また日本の放送コンテンツの海外PR を推進する国際ドラマフェスティバルin TOKYO実行委員会主催による「東京ドラマアウォード2021」受賞作品を紹介するプレゼンテーション映像も用意された。ジョン・カビラらの司会でグランプリ作品『俺の家の話』(TBSテレビ)をはじめ各受賞作品の紹介映像を流し、シンガポールの大手業界誌Television Asia PlusのエディターMonina Eugenio氏が作品の見どころを語る内容でまとめられていた。

リメイクドラマをフォーカスしたトークセッションでは、ドラマ『Mother』『Woman』の成功事例について日本テレビグローバルビジネス局ディレクターの明比雪氏が解説し、ドラマ『おっさんずラブ』香港版のエグゼクティブプロデューサー兼スクリプトスーパーバイザーのトミー・ロー氏らと共に登壇し、アジア発ドラマの国際展開の可能性について1時間にわたって語られる場面もあった。このほか、日本からは台湾CNEX創設者ルビー・チェンの司会で進めたドキュメンタリートレンドセッションにNHKエンタープライズエグゼクティブプロデューサーでTokyo Docsアドバイザーの今村研一氏が登壇した。

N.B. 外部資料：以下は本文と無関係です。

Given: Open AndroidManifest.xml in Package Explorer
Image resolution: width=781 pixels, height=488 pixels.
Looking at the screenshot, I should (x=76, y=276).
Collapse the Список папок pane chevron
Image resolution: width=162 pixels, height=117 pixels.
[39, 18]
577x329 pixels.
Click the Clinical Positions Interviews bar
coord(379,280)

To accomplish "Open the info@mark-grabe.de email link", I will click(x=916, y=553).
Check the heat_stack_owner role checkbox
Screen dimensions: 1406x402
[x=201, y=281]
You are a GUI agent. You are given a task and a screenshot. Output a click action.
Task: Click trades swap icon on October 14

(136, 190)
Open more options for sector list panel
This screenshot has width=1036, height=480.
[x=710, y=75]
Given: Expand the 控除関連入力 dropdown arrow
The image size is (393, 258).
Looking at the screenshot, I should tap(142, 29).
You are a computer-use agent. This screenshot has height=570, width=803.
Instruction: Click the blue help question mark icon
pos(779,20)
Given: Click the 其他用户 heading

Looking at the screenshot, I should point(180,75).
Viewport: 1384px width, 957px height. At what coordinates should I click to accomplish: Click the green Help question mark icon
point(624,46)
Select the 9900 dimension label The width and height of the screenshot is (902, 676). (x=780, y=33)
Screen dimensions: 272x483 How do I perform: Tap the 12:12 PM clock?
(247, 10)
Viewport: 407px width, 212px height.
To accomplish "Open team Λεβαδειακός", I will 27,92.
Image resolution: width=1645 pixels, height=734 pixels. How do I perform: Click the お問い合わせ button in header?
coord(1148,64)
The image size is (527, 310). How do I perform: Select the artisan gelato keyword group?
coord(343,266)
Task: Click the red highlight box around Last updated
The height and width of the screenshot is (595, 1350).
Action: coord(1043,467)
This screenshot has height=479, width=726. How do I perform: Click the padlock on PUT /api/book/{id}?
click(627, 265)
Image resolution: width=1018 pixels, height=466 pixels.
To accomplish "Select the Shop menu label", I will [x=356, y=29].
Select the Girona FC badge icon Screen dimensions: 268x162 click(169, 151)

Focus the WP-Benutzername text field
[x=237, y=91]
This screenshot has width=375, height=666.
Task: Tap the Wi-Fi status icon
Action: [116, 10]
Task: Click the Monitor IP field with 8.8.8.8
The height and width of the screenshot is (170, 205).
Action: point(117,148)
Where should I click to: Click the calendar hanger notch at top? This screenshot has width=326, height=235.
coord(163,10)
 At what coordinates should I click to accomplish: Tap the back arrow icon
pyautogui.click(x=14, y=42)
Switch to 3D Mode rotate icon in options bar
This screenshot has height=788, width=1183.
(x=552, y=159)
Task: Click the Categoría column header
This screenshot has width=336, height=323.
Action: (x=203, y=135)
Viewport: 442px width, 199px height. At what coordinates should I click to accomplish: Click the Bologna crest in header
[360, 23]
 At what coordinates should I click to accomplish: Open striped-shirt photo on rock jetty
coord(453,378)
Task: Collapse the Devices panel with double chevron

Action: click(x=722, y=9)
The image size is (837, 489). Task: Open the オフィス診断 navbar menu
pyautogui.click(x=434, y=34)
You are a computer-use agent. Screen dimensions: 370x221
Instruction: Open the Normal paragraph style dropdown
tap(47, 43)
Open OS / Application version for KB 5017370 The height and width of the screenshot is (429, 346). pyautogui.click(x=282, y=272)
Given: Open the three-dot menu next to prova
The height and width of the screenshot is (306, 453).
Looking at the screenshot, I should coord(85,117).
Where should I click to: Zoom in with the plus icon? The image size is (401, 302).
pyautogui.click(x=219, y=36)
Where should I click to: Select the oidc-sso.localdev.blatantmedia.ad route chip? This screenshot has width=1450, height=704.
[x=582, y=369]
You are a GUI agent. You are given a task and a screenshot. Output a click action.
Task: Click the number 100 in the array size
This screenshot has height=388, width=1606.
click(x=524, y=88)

いずれもオンライン上での開催となり、取引から情報収集までリモート環境で最大限の努力を図っている状況にあるが、アジアコンテンツ市場が活気ある今、香港現地の復活を望む声は多い。アジア間ならびにアジア発世界に流通されるコンテンツ数はこの1年でさらに増加していくことも予想され、それを実感できる場が来年こそビクトリア湾沿いの会場であって欲しいものだ。なお、香港フィルマート2022オンライン版は5月17日までアクセス可能となっている。